Raymon van der Biezen

Personal information
- Full name: Raymon van der Biezen
- Born: 14 January 1987 (age 39) Heesch, the Netherlands
- Height: 1.83 m (6 ft 0 in)
- Weight: 73 kg (161 lb)

Team information
- Current team: Redline Bicycles
- Discipline: BMX racing
- Role: Rider

Medal record
Men's BMX racing
Representing Netherlands
World Cup
| Bronze medal – third place | 2011 | BMX racing |

= Raymon van der Biezen =

Dutch BMX racer (born 1987)

Raymon van der Biezen (born 14 January 1987, in Heesch) is a Dutch BMX racer.

Van der Biezen reached the semi-final of the 2008 World Championship in Taiyuan, China.

He qualified for the 2008 Summer Olympics in Beijing and the 2012 Summer Olympics.

==2008 Summer Olympics==

After qualifying for Beijing 2008, he was drawn into heat 2, which also included 2007 World Champion Kyle Bennett of the United States and 2008 World Championships silver medalist Sifiso Nhlapo of South Africa. After the three races he was 3rd in the group with 10 points, behind only Nhlapo and Latvia's Artūrs Matisons, qualifying for the semifinals. He won the second race in the group.
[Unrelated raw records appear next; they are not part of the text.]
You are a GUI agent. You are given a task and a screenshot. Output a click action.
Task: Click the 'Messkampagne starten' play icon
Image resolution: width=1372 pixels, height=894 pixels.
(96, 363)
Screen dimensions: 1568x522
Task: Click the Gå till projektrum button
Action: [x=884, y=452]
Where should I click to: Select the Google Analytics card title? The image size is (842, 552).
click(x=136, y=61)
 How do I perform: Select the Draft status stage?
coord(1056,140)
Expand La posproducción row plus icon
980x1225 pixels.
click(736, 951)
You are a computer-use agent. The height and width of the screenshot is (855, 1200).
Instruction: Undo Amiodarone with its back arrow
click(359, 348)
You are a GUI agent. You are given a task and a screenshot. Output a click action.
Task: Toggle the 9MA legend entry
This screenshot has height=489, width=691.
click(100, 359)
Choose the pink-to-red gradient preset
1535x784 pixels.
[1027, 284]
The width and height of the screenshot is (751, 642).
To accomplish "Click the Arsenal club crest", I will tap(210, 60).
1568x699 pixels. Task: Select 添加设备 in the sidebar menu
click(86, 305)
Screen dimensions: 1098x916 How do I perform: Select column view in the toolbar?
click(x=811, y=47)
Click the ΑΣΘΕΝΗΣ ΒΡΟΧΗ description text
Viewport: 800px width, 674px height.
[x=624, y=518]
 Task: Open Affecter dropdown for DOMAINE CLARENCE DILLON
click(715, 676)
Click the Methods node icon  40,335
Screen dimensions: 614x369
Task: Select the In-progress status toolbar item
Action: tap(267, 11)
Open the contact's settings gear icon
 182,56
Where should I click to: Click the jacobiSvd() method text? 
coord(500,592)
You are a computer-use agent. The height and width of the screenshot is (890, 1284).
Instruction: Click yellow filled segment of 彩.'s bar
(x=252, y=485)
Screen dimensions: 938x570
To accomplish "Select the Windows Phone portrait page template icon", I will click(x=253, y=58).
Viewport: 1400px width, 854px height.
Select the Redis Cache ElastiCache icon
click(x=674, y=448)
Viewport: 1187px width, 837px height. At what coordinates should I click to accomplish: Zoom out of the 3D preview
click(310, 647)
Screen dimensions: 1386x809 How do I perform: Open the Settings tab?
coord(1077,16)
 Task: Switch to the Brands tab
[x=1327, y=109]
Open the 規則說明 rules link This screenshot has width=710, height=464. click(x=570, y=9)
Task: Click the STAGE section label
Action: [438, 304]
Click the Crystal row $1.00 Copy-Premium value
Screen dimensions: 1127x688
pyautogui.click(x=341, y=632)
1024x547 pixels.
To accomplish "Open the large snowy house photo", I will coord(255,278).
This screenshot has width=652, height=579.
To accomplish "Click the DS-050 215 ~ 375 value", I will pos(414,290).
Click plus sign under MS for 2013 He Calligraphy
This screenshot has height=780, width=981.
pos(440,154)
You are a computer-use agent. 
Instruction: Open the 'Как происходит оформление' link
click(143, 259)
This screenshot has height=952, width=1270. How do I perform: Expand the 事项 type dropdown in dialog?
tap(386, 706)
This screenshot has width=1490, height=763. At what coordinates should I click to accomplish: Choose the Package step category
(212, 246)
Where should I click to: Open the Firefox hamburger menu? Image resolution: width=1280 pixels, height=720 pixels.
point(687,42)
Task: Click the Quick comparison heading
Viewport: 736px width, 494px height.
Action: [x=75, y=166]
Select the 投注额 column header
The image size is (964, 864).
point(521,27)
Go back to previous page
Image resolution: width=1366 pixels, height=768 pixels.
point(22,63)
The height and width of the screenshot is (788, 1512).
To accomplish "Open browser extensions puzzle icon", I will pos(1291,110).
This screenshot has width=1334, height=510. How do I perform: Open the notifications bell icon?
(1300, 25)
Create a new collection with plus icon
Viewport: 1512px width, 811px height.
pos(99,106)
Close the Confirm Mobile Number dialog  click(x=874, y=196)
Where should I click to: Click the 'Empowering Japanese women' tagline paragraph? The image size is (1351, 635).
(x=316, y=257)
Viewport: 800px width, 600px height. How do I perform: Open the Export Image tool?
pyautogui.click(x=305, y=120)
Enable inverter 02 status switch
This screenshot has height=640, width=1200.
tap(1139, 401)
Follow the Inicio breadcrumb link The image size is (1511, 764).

He was placed into semifinal 1, where he again faced Bennett, Nhlapo and Matisons along with other legends of the sport such as multiple World Championship medalist and best qualifier Mike Day (United States). He won the third of the three races, but poor results in races 1 and 2 left him 1 point short of qualifying for the final. He was ranked 9th overall.

==2012 Summer Olympics==

He again qualified four years later for London 2012, and set the fastest time in the seeding run, almost half a second clear of a field which included former World Champions Joris Daudet (France) and Māris Štrombergs (Latvia) and 2012 World Champion Sam Willoughby (Australia). He placed 4th in the final.